The issue of embodiment in games encompasses political, social and material concerns, and requires us to pay attention to the positioning, mediation, and representation of bodies within analogue and digital games. Game Studies continues to address this issue in a variety of ways. The burgeoning subfield of queer game studies, for example, has applied insights from queer and trans theory to games and play (Marcotte, 2018; Pozo, 2017; Ruberg, 2019), while another vein of research has explored the relationships between gaming cultures, porn cultures and the forms of erotic play found online (Paasonen, 2018; Apperley, 2022). Other scholars have focused on representations of ability, disability, and able bodies in games, and on questions of accessible and enabling interface design (Boluk and LeMieux, 2017; Carr, 2020). Indigenous gamers and gamers of colour have explored how entrenched a normative understanding of the embodied player is in games, while offering means to challenge this entrenchment (Nakamura, 2017; Russworm, 2017; Laiti, 2021). Affect theory, post-phenomenology and new materialist thought have been mobilised to offer accounts of gameplay as an embodied practice that implicates players in networks of human and nonhuman actors (Ash, 2015; Keogh, 2017; Anable, 2018). AR, VR and XR technologies, gestural interfaces and performance capture rigs have been analysed in terms of their capacity to alter the terms on which physical bodies enter and engage with gameworlds (Parisi, 2015; Hjorth and Richardson, 2020). Elsewhere, studies of livestreaming have considered how streamers mediate their bodies and surroundings (Anderson 2017), while work on e-sports has addressed the bodily rigours of elite play (Brock, 2021).

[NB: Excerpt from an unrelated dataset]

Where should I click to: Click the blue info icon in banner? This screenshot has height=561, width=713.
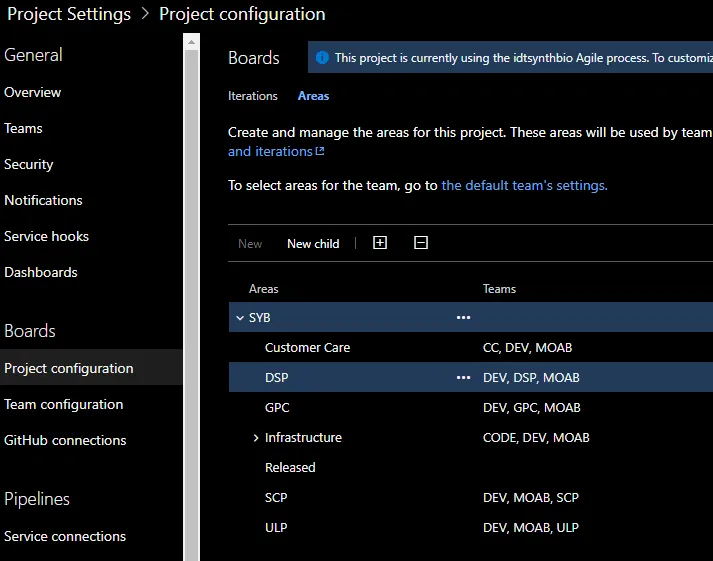322,58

Please find the call for papers below.

Confirmed Speakers Day One:

Michael James Heron is Senior lecturer in Interaction Design (games and graphics) at Chalmers University of Technology in Gothenburg, Sweden. He also serves as the program administrator for the Game Design and Technology masters programme, which covers everything from the architecture of game engines to how to conduct critical research on roleplaying games. He also runs his own website Meeple Like Us where he investigates the intersection of games and accessibility within a board-gaming context.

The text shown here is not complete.